When importing CSV into R how to generate column with name of the CSV?
You have already done all the hard work. With a fairly small modification this should be straight-forward.
The logic is:
- Create a small helper function that reads an individual csv and adds a column with the file name.
- Call this helper function in llply()
The following should work:
read_csv_filename <- function(filename){
ret <- read.csv(filename)
ret$Source <- filename #EDIT
ret
}
import.list <- ldply(filenames, read_csv_filename)
Note that I have proposed another small improvement to your code: read.csv() returns a data.frame - this means you can use ldply() rather than llply().
Try this:
do.call("rbind", sapply(filenames, read.csv, simplify = FALSE))
The row names will indicate the source and line number.
Here is a solution using the import_list()
function from rio, which is designed exactly for this purpose.
# setup some example files to import
rio::export(mtcars, "mtcars1.csv")
rio::export(mtcars, "mtcars2.csv")
rio::export(mtcars, "mtcars3.csv")
The default behavior of import_list()
is to get a list of data frames:
str(rio::import_list(dir(pattern = "mtcars")), 1)
## List of 3
## $ :'data.frame': 32 obs. of 11 variables:
## $ :'data.frame': 32 obs. of 11 variables:
## $ :'data.frame': 32 obs. of 11 variables:
But you can use the rbind
argument to instead construct a single data frame (note the _file
column at the end):
str(rio::import_list(dir(pattern = "mtcars"), rbind = TRUE))
## 'data.frame': 96 obs. of 12 variables:
## $ mpg : num 21 21 22.8 21.4 18.7 18.1 14.3 24.4 22.8 19.2 ...
## $ cyl : int 6 6 4 6 8 6 8 4 4 6 ...
## $ disp : num 160 160 108 258 360 ...
## $ hp : int 110 110 93 110 175 105 245 62 95 123 ...
## $ drat : num 3.9 3.9 3.85 3.08 3.15 2.76 3.21 3.69 3.92 3.92 ...
## $ wt : num 2.62 2.88 2.32 3.21 3.44 ...

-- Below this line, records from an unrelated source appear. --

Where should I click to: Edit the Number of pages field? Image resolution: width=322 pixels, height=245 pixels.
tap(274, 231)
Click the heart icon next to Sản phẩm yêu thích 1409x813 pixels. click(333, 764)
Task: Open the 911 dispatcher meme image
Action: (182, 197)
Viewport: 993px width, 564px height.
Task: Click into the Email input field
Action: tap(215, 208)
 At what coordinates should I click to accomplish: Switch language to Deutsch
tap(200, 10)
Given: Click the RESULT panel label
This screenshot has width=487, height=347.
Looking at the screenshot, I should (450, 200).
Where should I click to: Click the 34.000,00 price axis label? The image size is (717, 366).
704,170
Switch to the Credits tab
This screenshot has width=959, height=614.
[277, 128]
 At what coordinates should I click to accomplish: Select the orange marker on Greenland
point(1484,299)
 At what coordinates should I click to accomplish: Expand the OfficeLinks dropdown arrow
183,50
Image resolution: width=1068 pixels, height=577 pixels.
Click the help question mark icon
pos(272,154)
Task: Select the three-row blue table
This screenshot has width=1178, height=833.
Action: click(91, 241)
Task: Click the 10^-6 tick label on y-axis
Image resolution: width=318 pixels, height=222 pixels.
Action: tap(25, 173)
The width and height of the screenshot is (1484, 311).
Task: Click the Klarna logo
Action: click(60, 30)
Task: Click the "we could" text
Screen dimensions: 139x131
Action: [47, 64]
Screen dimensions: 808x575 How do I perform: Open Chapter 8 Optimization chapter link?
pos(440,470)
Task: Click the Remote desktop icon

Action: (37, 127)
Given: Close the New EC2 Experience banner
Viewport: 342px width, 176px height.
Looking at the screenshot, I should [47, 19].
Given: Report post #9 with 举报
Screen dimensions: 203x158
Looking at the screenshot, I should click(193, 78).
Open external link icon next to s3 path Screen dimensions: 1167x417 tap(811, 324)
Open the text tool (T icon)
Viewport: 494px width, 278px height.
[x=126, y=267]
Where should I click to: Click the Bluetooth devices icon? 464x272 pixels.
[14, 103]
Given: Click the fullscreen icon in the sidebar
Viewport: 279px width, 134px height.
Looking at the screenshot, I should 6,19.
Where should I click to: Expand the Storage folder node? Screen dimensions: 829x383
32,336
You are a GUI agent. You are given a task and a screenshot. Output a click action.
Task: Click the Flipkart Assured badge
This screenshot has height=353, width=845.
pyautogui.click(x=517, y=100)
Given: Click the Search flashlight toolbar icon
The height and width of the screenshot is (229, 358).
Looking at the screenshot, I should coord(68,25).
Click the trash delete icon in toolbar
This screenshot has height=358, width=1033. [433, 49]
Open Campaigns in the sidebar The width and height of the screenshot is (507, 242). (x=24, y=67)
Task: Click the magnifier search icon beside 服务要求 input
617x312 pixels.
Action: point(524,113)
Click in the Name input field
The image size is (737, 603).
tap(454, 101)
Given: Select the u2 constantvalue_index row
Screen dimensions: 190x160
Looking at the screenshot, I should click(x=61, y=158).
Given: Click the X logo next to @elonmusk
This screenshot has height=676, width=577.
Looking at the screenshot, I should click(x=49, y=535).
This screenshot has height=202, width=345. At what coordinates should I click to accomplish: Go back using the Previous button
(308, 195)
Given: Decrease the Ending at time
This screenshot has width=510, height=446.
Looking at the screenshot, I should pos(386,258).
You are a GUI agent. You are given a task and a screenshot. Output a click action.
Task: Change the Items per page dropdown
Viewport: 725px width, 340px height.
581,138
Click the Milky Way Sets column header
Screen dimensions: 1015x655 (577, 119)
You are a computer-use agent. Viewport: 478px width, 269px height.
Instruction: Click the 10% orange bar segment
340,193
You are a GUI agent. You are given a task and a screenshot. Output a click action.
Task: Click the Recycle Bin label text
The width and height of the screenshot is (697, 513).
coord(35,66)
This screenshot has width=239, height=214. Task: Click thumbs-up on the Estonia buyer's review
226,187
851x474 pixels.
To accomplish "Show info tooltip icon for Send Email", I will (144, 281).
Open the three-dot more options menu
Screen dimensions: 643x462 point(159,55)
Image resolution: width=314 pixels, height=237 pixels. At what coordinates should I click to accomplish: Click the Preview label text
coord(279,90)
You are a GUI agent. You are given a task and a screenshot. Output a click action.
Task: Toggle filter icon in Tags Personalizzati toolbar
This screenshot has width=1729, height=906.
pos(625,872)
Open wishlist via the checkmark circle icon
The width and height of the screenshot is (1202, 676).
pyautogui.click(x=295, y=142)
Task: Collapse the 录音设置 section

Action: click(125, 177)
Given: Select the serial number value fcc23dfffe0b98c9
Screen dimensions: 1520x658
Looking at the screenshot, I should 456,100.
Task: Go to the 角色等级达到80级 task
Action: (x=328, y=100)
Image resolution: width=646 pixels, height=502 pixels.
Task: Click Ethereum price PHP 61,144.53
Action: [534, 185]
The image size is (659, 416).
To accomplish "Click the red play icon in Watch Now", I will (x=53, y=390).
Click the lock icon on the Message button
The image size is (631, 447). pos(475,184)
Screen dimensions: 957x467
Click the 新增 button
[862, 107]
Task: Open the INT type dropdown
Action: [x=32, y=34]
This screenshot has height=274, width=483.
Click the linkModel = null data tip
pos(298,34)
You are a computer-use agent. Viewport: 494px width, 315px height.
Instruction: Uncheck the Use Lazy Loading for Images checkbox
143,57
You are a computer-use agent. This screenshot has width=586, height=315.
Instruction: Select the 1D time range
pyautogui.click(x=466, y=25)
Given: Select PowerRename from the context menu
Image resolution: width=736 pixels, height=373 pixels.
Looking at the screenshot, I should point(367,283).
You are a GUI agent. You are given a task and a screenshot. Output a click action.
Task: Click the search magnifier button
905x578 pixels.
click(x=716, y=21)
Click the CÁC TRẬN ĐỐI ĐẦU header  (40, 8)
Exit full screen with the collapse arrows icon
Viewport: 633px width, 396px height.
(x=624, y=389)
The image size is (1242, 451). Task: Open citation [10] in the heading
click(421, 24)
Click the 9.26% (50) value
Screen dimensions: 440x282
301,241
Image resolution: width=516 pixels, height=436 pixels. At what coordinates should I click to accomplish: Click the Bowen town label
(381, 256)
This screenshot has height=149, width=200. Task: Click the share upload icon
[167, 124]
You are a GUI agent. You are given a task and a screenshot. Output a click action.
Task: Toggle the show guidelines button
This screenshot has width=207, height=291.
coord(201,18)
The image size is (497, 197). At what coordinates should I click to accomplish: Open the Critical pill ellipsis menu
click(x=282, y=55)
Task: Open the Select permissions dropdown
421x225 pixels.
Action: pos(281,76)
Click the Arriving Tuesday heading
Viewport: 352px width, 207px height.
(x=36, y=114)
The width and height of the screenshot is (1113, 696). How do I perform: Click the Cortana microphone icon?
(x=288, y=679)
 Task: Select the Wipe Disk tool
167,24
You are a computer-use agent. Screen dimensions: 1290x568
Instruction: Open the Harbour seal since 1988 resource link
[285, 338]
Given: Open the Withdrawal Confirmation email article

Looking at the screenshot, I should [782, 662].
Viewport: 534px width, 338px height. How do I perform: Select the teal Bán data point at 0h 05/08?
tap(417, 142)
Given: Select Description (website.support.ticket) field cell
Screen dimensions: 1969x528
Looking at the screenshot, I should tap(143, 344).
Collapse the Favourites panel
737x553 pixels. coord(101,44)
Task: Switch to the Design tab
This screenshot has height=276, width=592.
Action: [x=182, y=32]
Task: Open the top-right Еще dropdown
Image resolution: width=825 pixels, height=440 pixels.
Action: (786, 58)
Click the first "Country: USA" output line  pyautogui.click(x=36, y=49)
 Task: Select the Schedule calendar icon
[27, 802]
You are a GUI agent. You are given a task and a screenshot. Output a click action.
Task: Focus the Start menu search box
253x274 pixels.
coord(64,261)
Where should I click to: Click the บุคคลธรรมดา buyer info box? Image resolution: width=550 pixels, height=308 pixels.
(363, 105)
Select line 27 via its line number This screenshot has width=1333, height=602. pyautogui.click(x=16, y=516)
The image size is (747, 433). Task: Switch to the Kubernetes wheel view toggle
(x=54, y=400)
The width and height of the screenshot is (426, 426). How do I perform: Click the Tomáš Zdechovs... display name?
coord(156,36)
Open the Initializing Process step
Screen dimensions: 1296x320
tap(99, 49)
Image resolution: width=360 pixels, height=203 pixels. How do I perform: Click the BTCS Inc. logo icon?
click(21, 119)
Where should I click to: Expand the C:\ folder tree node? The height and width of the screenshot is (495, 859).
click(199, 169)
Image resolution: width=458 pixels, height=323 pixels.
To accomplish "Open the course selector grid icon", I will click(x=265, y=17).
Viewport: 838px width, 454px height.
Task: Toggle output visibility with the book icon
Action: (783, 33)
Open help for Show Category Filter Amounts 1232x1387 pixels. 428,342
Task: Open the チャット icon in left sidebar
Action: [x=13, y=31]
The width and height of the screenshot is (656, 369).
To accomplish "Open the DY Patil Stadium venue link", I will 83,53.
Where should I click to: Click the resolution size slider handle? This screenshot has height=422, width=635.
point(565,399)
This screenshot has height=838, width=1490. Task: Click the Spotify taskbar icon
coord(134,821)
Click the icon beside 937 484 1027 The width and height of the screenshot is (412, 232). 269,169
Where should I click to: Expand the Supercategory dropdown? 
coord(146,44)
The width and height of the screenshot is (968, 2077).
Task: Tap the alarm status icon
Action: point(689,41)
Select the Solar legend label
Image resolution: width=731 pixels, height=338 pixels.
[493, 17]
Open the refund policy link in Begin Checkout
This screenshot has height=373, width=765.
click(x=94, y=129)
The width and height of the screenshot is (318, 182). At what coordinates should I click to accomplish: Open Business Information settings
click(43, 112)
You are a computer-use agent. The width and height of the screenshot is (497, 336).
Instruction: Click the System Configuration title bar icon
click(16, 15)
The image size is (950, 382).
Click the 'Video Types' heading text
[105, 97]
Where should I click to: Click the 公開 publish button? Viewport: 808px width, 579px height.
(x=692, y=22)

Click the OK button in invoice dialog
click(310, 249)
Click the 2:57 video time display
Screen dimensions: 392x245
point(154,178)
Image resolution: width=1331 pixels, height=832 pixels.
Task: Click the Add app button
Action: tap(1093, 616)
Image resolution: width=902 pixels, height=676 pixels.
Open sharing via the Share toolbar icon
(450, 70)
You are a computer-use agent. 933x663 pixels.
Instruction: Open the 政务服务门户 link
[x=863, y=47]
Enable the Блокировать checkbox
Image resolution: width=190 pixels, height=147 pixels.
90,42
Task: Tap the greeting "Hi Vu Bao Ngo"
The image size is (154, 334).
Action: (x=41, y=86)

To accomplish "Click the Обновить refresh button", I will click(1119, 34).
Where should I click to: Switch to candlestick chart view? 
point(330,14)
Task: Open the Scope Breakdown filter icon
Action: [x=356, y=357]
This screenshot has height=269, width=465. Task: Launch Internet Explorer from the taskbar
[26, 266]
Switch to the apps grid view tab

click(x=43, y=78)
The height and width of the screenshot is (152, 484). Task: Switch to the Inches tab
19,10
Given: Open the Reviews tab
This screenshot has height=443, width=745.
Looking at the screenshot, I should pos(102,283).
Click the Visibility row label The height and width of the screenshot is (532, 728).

## $ qsec : num 16.5 17 18.6 19.4 17 ...
## $ vs : int 0 0 1 1 0 1 0 1 1 1 ...
## $ am : int 1 1 1 0 0 0 0 0 0 0 ...
## $ gear : int 4 4 4 3 3 3 3 4 4 4 ...
## $ carb : int 4 4 1 1 2 1 4 2 2 4 ...
## $ _file: chr "mtcars1.csv" "mtcars1.csv" "mtcars1.csv" "mtcars1.csv" ...
and the rbind_label
argument to specify the name of the column that identifies each file:
str(rio::import_list(dir(pattern = "mtcars"), rbind = TRUE, rbind_label = "source"))
## 'data.frame': 96 obs. of 12 variables:
## $ mpg : num 21 21 22.8 21.4 18.7 18.1 14.3 24.4 22.8 19.2 ...
## $ cyl : int 6 6 4 6 8 6 8 4 4 6 ...
## $ disp : num 160 160 108 258 360 ...
## $ hp : int 110 110 93 110 175 105 245 62 95 123 ...
## $ drat : num 3.9 3.9 3.85 3.08 3.15 2.76 3.21 3.69 3.92 3.92 ...
## $ wt : num 2.62 2.88 2.32 3.21 3.44 ...
## $ qsec : num 16.5 17 18.6 19.4 17 ...
## $ vs : int 0 0 1 1 0 1 0 1 1 1 ...
## $ am : int 1 1 1 0 0 0 0 0 0 0 ...
## $ gear : int 4 4 4 3 3 3 3 4 4 4 ...
## $ carb : int 4 4 1 1 2 1 4 2 2 4 ...
## $ source: chr "mtcars1.csv" "mtcars1.csv" "mtcars1.csv" "mtcars1.csv" ...
For full disclosure: I am the maintainer of rio.